Re: parsing debian-devel-changes archives

2008-07-27 Thread Filippo Giunchedi
On Tue, Jul 22, 2008 at 07:36:43PM +0200, Filippo Giunchedi wrote:
 The weekly update period is rather arbitrary, can be switched to daily
 effortlessly.

There's now a script subscribed to d-d-changes so the updates should be live and
pushed rather than pulled.

I'm welcoming Luca's idea to push other export formats after UDD

filippo
--
Filippo Giunchedi - http://esaurito.net
PGP key: 0x6B79D401
random quote follows:

God may not play dice with the universe, but something strange is going on with
the prime numbers.
-- Paul Erdos


-- 
To UNSUBSCRIBE, email to [EMAIL PROTECTED]
with a subject of unsubscribe. Trouble? Contact [EMAIL PROTECTED]

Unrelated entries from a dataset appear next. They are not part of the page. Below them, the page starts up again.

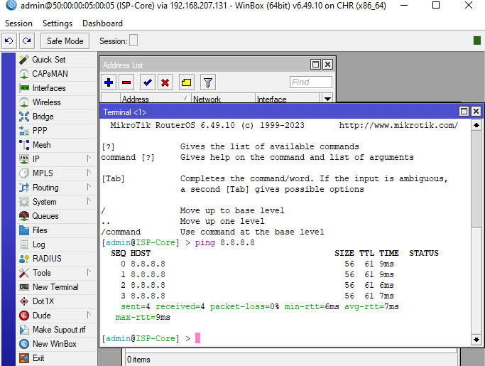The height and width of the screenshot is (366, 485).
Task: Open Interfaces from the sidebar
Action: point(48,88)
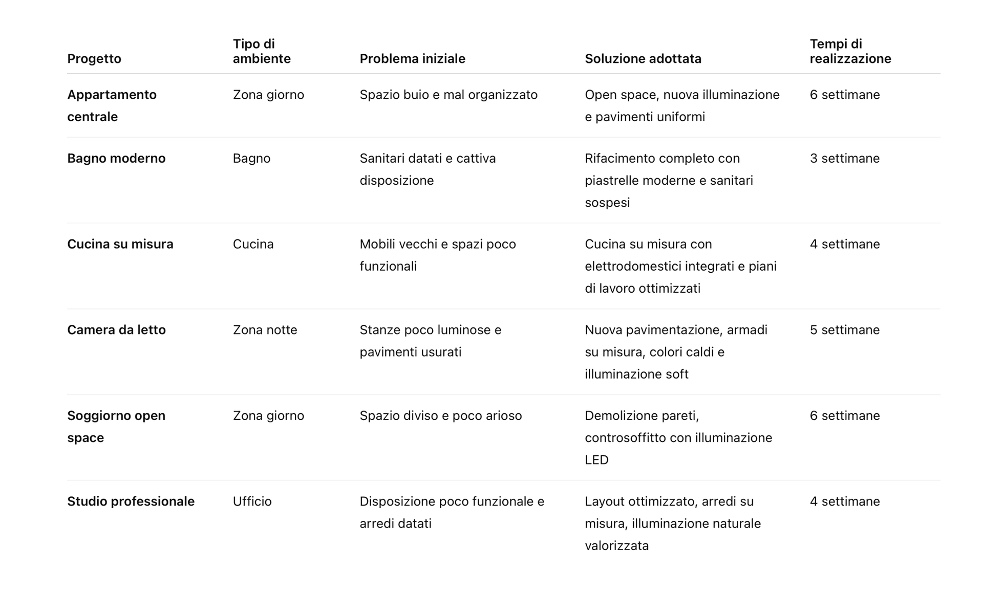This screenshot has height=614, width=983.
Task: Select the "Soggiorno open space" project name
Action: point(116,426)
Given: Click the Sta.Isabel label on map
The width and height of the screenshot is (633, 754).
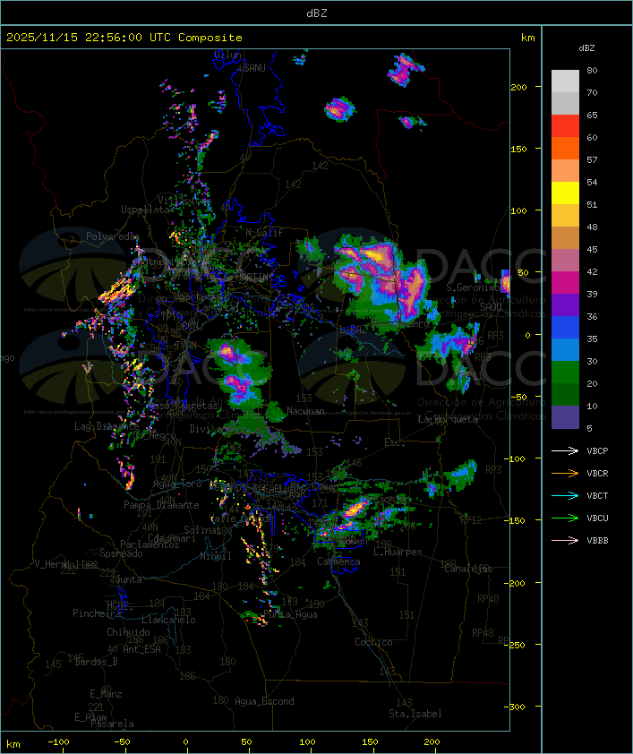Looking at the screenshot, I should (415, 714).
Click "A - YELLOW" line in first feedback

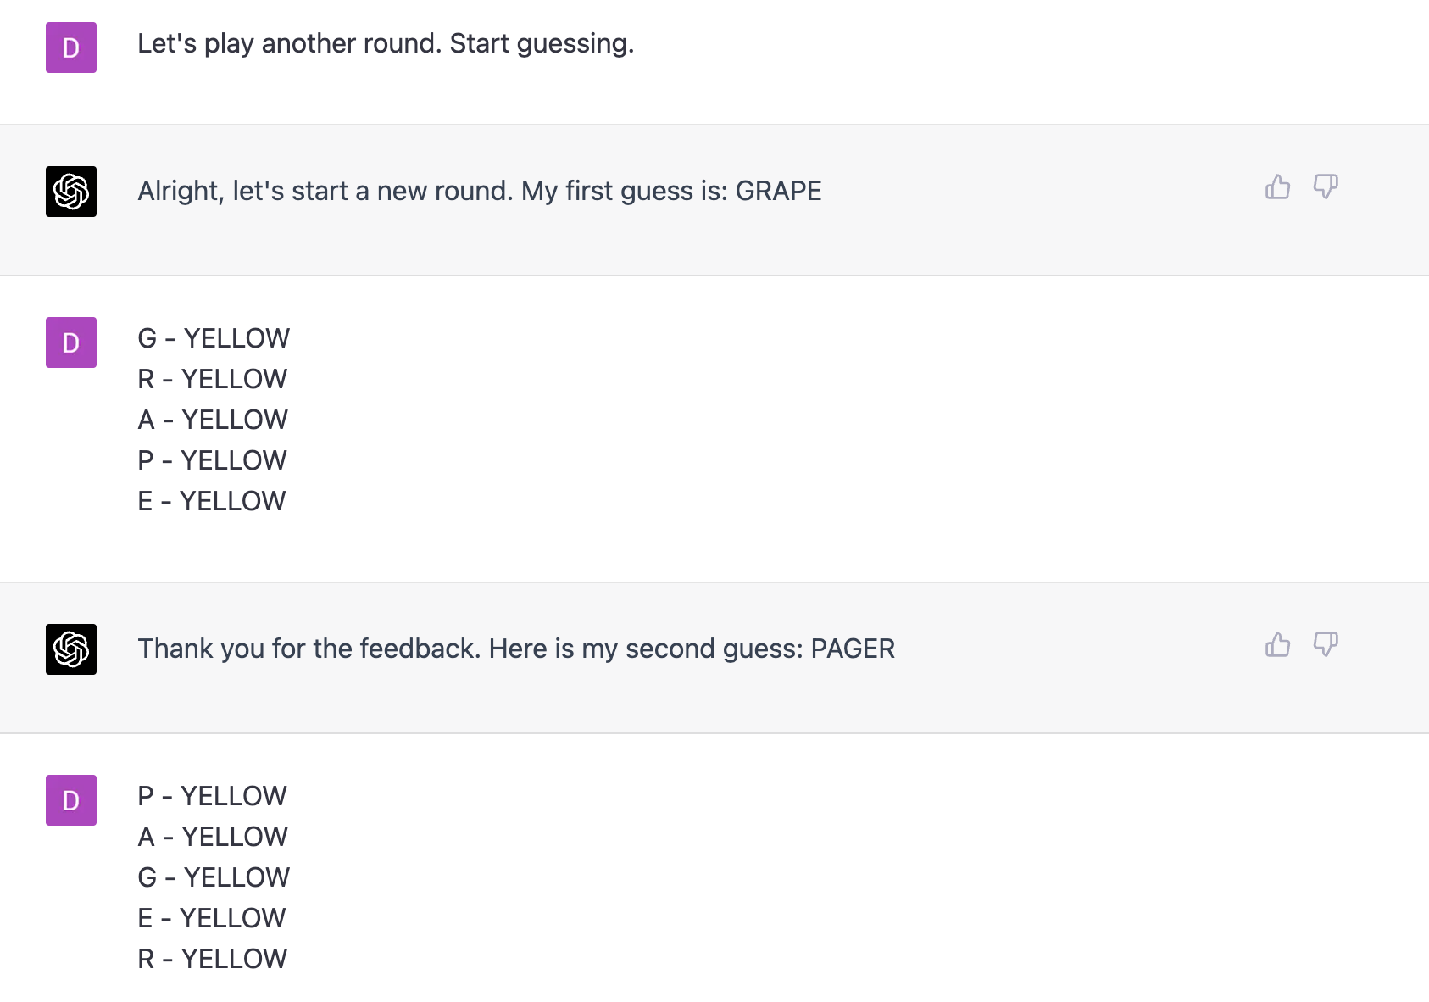[213, 420]
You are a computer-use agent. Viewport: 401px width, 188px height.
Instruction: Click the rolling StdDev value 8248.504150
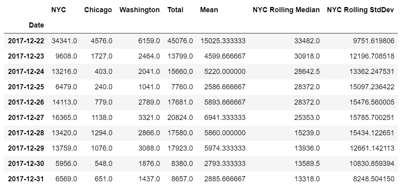(x=372, y=179)
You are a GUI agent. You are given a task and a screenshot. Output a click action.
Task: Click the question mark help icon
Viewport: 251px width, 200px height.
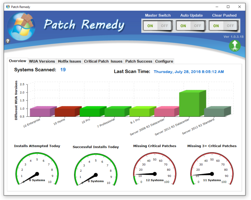click(8, 41)
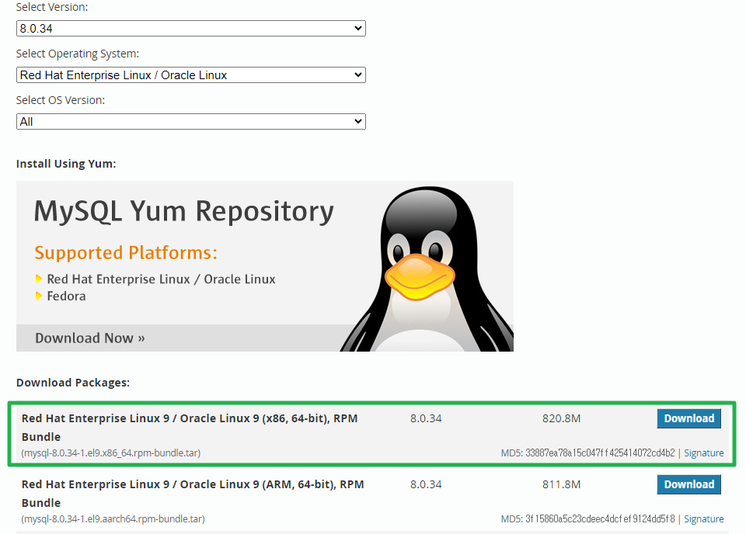The image size is (746, 534).
Task: Click the yellow arrow bullet beside Fedora
Action: coord(39,296)
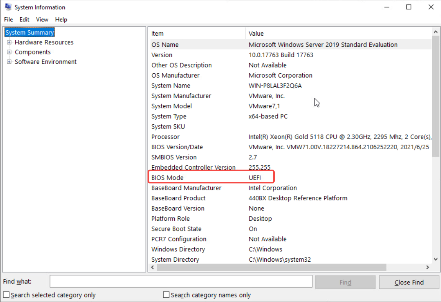Click the Item column header
Image resolution: width=441 pixels, height=302 pixels.
coord(196,33)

Re: parsing debian-devel-changes archives

2008-07-25 Thread Filippo Giunchedi
On Tue, Jul 22, 2008 at 12:45:34AM +0200, Filippo Giunchedi wrote:
 Hi,
 I've produced a script[0] to parse d-d-changes archives to a sane format so to
 produce an history of uploads made to debian[1] in this form:
 
 Source: netselect
 Version: 0.3.ds1-12.1
 Date: Wed, 09 Jul 2008 19:47:21 +0200
 Changed-By: Christian Perrier [EMAIL PROTECTED]
 Maintainer: Filippo Giunchedi [EMAIL PROTECTED]
 NMU: True
 Key: D4E5EDACC0143D2D
 Key-UID: Christian Perrier [EMAIL PROTECTED]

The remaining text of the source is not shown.